Case ID: f-appx_84/html/0283-01.html
Source: Caselaw Access Project
Author: {"author": "PER CURIAM.", "license": "Public Domain", "url": "https://static.case.law/"}
Date Created: 2024-08-24T03:29:51.129683

UNITED STATES of America, Plaintiff-Appellee, v. Juan Manuel PADILLA-HERNANDEZ, a/k/a Francisco Fonceca-Ballesteros, a/k/a Manuel Padilla Hernandez, a/k/a Fonceca, Defendant-Appellant.
    No. 03-7085.
    United States Court of Appeals, Fourth Circuit.

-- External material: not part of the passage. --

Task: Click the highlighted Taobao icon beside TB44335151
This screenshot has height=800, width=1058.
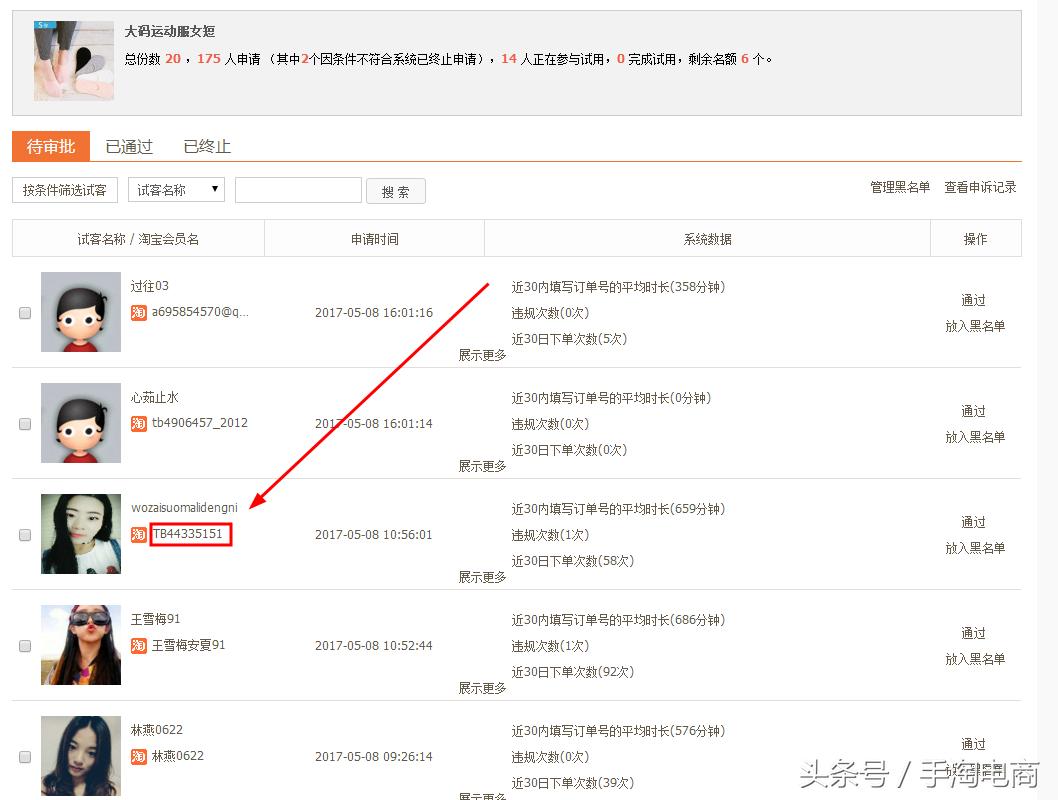Action: (139, 534)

    Submitted Nov. 21, 2003.
    Decided Dec. 22, 2003.
    Juan Manuel Padilla-Hernandez, Appellant pro se. Michael Francis Joseph, Assistant United States Attorney, Greensboro, North Carolina, for Appellee.
    Before WIDENER, WILLIAMS, and TRAXLER, Circuit Judges.

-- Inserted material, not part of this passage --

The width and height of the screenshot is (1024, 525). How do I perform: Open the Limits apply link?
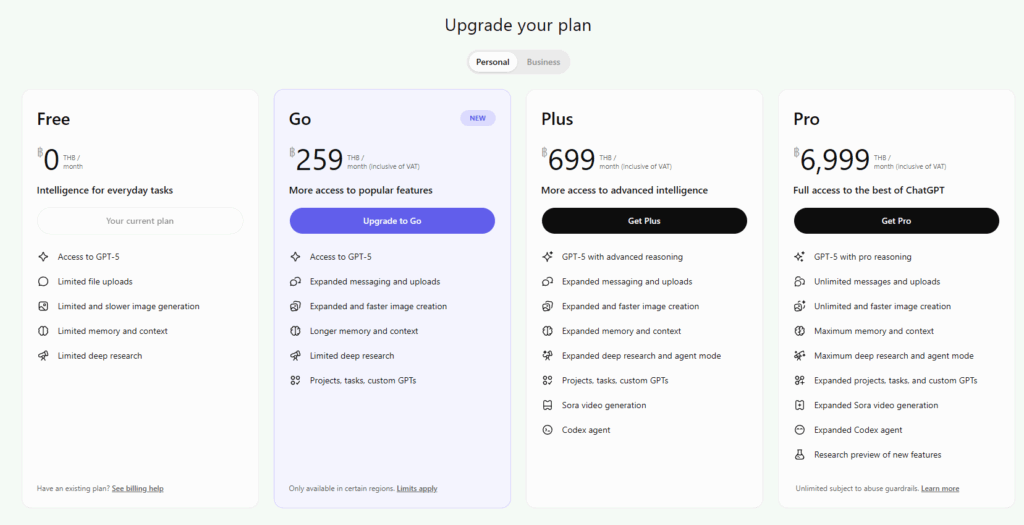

    Dismissed by unpublished per curiam opinion.
    Unpublished opinions are not binding precedent in this circuit. See Local Rule 36(c).
   PER CURIAM.

Juan Manuel Padilla-Hernandez seeks to appeal the district court’s order adopting the orders of the magistrate judge and dismissing his 28 U.S.C. § 2255 (2000) motion without prejudice. Padilla-Hernandez cannot appeal this order unless a circuit judge or justice issues a certificate of appealability, and a certificate of appealability will not issue absent a “substantial showing of the denial of a constitutional right.” 28 U.S.C. § 2253(c)(2) (2000). A habeas appellant meets this standard by demonstrating that reasonable jurists would find that his constitutional claims are debatable and that any dispositive procedural rulings by the district court are also debatable or wrong. See Miller-El v. Cockrell, 537 U.S. 322, 123 S.Ct. 1029, 1039, 154 L.Ed.2d 931 (2003); Slack v. McDaniel, 529 U.S. 473, 484, 120 S.Ct. 1595, 146 L.Ed.2d 542 (2000); Rose v. Lee, 252 F.3d 676, 683 (4th Cir.2001).

We have independently reviewed the record and conclude that Padilla-Hernandez has not made the requisite showing. Accordingly, we deny a certificate of appealability and dismiss the appeal. We grant Padilla-Hernandez leave to proceed on appeal in forma pauperis and dispense with oral argument because the facts and legal contentions are adequately presented in the materials before the court and argument would not aid the decisional process.